## Excerpted records

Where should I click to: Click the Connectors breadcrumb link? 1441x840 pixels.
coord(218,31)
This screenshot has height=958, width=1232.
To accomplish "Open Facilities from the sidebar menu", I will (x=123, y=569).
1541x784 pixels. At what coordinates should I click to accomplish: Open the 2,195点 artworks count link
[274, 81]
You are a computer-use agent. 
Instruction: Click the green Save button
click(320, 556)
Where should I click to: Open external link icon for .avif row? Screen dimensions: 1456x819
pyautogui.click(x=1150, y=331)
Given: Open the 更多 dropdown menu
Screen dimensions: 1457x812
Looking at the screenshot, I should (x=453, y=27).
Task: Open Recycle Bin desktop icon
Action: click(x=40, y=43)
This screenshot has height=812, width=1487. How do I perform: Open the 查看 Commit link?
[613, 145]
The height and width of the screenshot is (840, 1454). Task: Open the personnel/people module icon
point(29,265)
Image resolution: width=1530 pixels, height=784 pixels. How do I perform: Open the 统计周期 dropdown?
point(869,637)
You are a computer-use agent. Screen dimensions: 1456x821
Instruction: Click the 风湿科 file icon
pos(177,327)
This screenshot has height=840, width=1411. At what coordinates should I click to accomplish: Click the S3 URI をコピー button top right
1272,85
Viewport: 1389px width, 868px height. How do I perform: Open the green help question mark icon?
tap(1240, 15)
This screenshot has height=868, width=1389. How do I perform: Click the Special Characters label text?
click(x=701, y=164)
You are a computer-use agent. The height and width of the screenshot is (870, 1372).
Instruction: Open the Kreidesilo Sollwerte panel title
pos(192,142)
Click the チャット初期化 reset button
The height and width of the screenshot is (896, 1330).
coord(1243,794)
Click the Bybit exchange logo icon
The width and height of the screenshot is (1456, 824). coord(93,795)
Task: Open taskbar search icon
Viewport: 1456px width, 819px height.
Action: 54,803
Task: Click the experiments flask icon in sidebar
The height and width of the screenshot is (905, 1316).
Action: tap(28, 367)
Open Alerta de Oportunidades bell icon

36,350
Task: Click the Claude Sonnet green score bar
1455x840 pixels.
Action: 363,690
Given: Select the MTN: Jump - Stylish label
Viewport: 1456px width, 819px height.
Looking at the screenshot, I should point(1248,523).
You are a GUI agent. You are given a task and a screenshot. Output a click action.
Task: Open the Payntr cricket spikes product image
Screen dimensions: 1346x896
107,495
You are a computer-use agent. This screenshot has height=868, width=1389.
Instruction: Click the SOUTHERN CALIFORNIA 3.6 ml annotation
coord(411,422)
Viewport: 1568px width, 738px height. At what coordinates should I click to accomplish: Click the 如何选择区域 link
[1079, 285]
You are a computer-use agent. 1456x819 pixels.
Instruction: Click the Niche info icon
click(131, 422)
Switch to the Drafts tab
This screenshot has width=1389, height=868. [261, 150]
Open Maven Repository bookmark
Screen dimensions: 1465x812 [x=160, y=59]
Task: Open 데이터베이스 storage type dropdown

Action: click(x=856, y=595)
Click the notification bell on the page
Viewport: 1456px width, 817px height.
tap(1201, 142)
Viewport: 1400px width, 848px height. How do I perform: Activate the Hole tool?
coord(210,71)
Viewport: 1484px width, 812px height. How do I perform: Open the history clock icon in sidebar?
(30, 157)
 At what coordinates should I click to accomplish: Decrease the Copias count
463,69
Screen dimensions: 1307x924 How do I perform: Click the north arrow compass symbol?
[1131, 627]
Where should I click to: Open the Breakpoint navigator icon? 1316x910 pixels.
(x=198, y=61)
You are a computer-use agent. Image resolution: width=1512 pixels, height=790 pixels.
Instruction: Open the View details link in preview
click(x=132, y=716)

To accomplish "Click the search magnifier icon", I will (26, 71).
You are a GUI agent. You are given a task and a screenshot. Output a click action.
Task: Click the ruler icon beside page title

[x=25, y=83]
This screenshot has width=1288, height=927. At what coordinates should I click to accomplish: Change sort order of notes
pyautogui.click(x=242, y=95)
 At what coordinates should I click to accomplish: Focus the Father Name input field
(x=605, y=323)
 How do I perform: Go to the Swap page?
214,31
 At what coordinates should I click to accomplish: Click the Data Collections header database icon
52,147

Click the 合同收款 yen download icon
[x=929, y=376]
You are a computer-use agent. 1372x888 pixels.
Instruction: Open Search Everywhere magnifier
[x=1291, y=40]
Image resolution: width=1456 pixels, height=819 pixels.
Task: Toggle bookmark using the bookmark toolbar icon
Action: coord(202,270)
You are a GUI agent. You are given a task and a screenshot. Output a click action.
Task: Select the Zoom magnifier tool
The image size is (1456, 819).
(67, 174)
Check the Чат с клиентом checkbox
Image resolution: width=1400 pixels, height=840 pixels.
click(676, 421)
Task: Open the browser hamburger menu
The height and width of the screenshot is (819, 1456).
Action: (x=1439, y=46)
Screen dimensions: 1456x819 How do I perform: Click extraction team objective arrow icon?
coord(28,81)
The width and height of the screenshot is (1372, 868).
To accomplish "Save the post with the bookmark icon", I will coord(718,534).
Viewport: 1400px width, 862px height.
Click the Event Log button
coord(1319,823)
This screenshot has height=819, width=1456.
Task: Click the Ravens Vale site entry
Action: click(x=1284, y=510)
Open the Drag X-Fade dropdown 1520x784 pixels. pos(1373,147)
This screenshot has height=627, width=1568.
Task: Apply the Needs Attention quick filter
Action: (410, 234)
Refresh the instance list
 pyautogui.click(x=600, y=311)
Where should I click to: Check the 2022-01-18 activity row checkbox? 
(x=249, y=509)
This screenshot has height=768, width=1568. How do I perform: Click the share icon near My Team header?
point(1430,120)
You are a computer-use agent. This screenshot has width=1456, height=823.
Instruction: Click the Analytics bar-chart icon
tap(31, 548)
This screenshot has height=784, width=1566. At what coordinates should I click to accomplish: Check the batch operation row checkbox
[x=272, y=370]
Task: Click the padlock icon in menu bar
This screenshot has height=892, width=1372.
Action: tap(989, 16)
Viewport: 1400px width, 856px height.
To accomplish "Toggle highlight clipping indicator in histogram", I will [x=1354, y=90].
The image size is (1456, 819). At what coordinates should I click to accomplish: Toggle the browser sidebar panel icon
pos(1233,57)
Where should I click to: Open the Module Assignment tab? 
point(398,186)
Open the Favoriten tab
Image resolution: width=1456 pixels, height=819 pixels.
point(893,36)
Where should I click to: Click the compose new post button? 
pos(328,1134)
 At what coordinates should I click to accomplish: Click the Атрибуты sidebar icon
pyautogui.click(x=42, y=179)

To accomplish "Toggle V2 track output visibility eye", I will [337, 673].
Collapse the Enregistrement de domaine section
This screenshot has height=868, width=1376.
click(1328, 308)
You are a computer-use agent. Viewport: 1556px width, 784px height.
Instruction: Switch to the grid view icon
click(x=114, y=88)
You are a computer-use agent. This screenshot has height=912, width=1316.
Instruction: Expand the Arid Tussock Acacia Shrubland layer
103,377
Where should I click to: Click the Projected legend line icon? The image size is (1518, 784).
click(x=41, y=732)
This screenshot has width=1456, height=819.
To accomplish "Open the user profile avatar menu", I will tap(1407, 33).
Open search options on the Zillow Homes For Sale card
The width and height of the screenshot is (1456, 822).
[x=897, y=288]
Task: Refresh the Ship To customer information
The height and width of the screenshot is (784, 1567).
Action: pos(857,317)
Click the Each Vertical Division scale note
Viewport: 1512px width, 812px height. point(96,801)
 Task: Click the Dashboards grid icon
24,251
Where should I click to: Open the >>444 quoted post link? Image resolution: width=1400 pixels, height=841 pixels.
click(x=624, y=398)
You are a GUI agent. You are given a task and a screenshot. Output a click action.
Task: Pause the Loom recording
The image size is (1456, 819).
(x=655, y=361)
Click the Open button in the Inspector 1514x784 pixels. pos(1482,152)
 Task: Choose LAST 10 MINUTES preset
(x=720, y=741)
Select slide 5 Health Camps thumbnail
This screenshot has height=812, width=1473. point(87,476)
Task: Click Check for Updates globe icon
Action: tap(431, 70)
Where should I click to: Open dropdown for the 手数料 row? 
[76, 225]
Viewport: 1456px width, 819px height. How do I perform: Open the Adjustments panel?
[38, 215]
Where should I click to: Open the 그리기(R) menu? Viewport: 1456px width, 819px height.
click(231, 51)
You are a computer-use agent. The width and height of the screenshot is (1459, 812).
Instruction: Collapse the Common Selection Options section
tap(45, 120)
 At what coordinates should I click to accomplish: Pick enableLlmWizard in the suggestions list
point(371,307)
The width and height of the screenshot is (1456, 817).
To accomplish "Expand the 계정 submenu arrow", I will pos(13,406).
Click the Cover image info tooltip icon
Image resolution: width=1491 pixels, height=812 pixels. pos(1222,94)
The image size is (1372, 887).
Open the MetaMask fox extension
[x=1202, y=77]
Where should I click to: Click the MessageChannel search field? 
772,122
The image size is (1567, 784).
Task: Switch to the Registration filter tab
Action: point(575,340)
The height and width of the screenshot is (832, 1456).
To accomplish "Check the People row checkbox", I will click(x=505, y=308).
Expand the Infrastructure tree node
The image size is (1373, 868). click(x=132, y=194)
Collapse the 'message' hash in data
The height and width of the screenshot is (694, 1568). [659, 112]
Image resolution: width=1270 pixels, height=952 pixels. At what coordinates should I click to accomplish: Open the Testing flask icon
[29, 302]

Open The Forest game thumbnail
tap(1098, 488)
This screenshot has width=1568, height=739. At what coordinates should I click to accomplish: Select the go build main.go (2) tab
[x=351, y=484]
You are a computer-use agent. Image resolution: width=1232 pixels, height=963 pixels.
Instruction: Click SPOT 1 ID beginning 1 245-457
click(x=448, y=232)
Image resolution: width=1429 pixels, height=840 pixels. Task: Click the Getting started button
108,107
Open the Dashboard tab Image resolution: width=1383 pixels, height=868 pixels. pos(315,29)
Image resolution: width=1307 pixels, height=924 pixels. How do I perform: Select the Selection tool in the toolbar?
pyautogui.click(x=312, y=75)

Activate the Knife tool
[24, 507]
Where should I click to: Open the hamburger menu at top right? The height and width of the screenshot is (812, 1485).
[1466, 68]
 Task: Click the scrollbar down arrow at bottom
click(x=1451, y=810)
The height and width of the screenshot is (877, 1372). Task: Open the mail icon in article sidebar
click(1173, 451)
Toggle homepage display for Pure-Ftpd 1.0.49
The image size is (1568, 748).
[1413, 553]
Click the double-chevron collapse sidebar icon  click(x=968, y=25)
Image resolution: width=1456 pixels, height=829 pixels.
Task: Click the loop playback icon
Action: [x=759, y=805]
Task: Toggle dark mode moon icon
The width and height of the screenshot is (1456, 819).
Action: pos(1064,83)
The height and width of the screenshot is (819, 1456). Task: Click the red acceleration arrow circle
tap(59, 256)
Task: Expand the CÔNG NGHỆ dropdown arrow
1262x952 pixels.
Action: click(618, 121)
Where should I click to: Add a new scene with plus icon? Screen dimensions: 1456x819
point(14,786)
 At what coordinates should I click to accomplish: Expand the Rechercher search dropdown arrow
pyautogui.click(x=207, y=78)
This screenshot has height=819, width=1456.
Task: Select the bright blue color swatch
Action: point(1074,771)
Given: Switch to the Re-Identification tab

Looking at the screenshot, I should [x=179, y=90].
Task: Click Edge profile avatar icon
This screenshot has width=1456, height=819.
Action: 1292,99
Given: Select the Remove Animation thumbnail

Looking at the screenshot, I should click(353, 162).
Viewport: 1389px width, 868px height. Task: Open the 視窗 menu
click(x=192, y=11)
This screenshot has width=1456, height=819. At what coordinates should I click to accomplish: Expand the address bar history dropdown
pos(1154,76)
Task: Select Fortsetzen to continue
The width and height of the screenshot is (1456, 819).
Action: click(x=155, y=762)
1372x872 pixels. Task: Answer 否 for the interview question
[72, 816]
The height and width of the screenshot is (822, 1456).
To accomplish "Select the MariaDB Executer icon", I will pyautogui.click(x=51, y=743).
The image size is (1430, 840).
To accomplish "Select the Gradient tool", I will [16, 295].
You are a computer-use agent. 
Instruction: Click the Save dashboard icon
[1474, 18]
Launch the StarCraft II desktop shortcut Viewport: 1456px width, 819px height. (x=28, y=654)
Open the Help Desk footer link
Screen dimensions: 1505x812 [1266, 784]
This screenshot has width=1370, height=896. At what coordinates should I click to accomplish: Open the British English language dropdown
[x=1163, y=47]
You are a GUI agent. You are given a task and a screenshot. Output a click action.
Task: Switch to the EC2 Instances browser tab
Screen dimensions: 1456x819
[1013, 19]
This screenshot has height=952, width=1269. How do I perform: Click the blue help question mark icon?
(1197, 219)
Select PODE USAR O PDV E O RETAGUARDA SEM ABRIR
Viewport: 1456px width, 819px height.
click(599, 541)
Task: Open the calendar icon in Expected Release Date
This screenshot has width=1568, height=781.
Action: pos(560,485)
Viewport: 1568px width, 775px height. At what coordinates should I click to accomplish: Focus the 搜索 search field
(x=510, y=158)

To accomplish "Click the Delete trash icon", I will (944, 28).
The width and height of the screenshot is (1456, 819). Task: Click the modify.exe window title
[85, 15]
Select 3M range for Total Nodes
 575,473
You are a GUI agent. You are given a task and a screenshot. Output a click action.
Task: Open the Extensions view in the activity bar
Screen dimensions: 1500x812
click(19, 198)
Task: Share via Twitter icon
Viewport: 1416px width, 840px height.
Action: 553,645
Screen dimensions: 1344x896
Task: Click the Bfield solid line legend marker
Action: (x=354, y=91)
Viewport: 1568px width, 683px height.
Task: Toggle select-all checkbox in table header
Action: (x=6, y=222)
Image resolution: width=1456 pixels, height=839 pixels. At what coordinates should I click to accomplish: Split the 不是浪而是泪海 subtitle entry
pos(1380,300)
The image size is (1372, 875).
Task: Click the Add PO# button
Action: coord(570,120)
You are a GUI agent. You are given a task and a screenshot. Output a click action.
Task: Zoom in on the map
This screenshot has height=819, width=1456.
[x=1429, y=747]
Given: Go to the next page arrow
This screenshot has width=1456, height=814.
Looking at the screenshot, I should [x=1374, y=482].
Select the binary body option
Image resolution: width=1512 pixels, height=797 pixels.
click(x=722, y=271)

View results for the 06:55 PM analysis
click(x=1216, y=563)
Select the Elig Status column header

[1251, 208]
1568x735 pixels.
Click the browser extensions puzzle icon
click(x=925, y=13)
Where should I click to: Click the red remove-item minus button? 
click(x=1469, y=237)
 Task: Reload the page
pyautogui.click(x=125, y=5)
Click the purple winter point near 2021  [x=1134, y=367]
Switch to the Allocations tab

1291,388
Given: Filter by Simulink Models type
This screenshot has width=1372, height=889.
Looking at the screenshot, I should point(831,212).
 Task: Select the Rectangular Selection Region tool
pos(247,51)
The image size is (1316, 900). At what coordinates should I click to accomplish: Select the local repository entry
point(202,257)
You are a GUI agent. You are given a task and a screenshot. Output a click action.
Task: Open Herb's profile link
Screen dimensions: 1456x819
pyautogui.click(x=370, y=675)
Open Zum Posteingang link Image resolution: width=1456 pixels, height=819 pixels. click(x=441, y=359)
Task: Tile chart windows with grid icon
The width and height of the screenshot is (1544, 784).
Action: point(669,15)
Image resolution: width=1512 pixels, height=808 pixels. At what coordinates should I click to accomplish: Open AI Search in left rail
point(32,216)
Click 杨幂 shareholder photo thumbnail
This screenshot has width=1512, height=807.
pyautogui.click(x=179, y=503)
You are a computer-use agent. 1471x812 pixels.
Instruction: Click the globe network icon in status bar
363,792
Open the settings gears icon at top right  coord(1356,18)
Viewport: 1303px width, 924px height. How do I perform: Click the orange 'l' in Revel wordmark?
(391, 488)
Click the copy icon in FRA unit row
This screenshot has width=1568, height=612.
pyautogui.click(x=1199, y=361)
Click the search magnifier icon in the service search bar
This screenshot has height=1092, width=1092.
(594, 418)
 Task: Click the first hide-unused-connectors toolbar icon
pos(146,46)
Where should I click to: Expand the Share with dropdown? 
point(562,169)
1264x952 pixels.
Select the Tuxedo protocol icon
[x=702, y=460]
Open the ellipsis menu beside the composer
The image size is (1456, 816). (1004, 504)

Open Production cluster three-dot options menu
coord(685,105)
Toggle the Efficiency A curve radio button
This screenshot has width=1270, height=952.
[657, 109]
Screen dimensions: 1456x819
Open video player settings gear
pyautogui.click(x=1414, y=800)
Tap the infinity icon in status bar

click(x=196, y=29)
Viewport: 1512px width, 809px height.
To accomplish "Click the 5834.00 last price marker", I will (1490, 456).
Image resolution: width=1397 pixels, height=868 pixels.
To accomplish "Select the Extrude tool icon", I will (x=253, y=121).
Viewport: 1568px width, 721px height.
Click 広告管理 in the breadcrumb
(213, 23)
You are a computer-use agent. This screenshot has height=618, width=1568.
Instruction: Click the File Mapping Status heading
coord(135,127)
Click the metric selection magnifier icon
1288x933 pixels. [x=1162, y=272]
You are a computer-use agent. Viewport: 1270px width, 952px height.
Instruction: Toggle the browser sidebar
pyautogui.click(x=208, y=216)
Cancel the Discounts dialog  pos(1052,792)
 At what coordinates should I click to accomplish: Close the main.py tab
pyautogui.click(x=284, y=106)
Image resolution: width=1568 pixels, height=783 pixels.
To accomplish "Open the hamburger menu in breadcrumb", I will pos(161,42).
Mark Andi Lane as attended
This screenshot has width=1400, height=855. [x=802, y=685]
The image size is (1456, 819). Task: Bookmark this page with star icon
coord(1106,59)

## Work required
Show me every line in the data above that includes "Zoom".

## Answer to the problem
Task: Select the Zoom magnifier tool
Task: Zoom in on the map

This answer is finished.